Помимо этих 43 тыс. человек, многие просто не явились на призывные пункты. Правительственные службы зарегистрировали примерно 350 тыс. подобных случаев, связанных с различными уловками и прямым дезертирством, поэтому трудно назвать точную цифру. Однако число тех, кто либо не пришел на призывные пункты, либо потребовал для себя статус отказника по убеждению составляло сотни тысяч – количество довольно внушительное. И это в условиях, когда почти все американское общество единодушно поддерживало войну.
Трудно оценить масштаб недовольства начальством среди солдат, согласившихся воевать, но вынужденных сражаться за цели, которые были им не совсем ясны. Не улучшало общую атмосферу и свойственное военной машине полное отсутствие демократии. Никто не описал горечь простых солдат, увидевших особые привилегии, которыми обладали офицеры армии страны, известной своими демократическими традициями. Например, придя в перерывах между боевыми вылетами в кино на американской военно-воздушной базе в Европе, можно было обнаружить две очереди в кассу: для офицеров (короткая) и для рядового состава (очень длинная). Существовали раздельные столовые, и даже перед боем солдат кормили значительно хуже, чем офицеров.

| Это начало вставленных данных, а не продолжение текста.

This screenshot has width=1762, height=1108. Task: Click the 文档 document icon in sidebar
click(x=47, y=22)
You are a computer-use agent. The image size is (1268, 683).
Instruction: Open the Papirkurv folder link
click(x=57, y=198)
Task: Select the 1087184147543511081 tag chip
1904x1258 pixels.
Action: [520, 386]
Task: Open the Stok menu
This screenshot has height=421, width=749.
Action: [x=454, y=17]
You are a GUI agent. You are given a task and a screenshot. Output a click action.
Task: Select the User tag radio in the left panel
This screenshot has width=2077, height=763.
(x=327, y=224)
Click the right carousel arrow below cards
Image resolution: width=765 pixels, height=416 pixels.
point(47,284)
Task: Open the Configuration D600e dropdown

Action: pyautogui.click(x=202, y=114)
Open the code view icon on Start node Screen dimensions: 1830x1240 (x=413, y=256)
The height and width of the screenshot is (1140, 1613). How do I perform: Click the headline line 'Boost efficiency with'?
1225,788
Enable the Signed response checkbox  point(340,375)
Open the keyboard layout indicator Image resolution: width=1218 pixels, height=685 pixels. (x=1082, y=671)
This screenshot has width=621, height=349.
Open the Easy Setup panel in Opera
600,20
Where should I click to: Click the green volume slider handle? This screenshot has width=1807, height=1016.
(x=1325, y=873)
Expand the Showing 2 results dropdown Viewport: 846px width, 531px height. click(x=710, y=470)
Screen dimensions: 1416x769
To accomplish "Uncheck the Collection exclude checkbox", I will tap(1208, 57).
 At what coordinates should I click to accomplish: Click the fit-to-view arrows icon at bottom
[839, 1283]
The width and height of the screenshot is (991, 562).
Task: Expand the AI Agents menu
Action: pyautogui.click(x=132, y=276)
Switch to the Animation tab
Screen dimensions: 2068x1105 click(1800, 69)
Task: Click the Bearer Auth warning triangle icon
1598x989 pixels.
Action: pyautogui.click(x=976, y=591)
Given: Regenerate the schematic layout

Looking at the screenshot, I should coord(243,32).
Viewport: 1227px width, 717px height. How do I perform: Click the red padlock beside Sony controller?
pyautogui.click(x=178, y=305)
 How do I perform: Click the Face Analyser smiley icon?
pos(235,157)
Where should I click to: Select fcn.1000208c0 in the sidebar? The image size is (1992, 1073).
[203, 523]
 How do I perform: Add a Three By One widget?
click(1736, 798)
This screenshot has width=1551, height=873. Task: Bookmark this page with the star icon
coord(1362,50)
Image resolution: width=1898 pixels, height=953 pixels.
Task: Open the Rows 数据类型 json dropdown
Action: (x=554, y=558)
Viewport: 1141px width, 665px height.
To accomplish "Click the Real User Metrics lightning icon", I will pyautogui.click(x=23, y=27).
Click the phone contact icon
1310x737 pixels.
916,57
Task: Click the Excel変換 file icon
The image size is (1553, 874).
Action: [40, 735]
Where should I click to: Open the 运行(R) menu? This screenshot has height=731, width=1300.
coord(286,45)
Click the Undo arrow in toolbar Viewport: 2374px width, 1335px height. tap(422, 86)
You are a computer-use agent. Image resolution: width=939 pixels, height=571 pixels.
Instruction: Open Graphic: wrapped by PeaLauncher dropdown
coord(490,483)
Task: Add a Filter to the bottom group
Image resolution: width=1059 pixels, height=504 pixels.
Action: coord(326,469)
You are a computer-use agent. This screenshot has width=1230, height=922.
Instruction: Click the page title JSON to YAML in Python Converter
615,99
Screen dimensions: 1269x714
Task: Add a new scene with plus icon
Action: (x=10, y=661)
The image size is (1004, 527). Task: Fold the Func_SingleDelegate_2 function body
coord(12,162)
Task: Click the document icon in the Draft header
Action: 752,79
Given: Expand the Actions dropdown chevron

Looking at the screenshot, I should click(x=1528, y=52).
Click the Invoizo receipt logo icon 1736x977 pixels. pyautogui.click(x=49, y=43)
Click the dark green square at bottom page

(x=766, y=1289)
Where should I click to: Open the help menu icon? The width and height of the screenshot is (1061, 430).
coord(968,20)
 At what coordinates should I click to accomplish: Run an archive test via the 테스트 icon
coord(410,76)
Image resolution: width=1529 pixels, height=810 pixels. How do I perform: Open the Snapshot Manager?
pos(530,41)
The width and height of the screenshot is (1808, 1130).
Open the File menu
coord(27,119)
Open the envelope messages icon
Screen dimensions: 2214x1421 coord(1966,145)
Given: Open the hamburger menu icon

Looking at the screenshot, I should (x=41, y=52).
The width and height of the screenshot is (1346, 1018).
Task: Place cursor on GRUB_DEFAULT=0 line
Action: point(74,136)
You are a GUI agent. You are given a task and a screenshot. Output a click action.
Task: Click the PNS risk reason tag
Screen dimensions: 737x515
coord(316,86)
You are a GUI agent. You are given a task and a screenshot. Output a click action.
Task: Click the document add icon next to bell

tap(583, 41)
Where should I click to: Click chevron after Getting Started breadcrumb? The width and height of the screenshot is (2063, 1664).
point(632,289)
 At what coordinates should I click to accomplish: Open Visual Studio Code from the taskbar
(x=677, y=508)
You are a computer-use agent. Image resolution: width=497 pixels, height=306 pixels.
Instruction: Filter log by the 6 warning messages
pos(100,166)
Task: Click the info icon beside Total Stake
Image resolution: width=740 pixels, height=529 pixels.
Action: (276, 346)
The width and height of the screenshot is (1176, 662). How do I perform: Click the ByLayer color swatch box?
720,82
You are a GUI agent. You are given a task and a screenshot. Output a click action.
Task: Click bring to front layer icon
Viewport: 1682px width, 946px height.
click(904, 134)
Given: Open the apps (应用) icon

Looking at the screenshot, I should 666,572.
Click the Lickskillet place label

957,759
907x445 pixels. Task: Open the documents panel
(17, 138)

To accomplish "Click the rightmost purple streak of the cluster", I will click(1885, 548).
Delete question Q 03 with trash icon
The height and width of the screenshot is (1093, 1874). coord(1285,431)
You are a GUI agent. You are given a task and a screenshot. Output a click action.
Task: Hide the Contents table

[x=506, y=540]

В послевоенной литературе («Отныне и вовек» Джеймса Джонса, «Уловка-22» Джозефа Хеллера, «Нагие и мертвые» Нормана Мейлера) нашло отражение сильное недовольство солдат армейским «начальством». В романе «Нагие и мертвые» есть разговор солдат перед боем. Один из них говорит:
«– Единственное, что плохо в нашей армии, так это то, что она никогда не проигрывала войны.
– Ты что же, полагаешь, что мы должны проиграть эту войну? – удивился Толио.
Реда как прорвало:
– А что, по твоему, я должен иметь против этих проклятых японцев? Ты думаешь, я опечалюсь, если они удержат вот эти джунгли? А какая мне польза от того, что Каммингс получит еще одну звезду на погоны?
– А что генерал Каммингс? Он хороший человек, – вмешался Мартинес.
– Хороших офицеров не бывает вообще, – убежденно заявил Ред»[192].
В черном сообществе повсеместно наблюдалось безразличное, а порой и враждебное отношение к войне, несмотря на попытки негритянских газет и лидеров воздействовать на патриотические чувства чернокожего населения. В своей книге «Восставшие против войны» Л. Уиттнер приводит следующее высказывание чернокожего журналиста: «Негр… раздражен, обижен, к войне относится с безразличием. «За что воевать? – спрашивает он. – Эта война для меня ничего не значит. Если мы выиграем, то я опять проиграю. Так что?»» Один чернокожий офицер, находясь дома в отпуске, рассказывал друзьям в Гарлеме, что, участвуя в сотнях разговорах с солдатами-неграми, он убедился в полном отсутствии у них какой-либо заинтересованности в этой войне.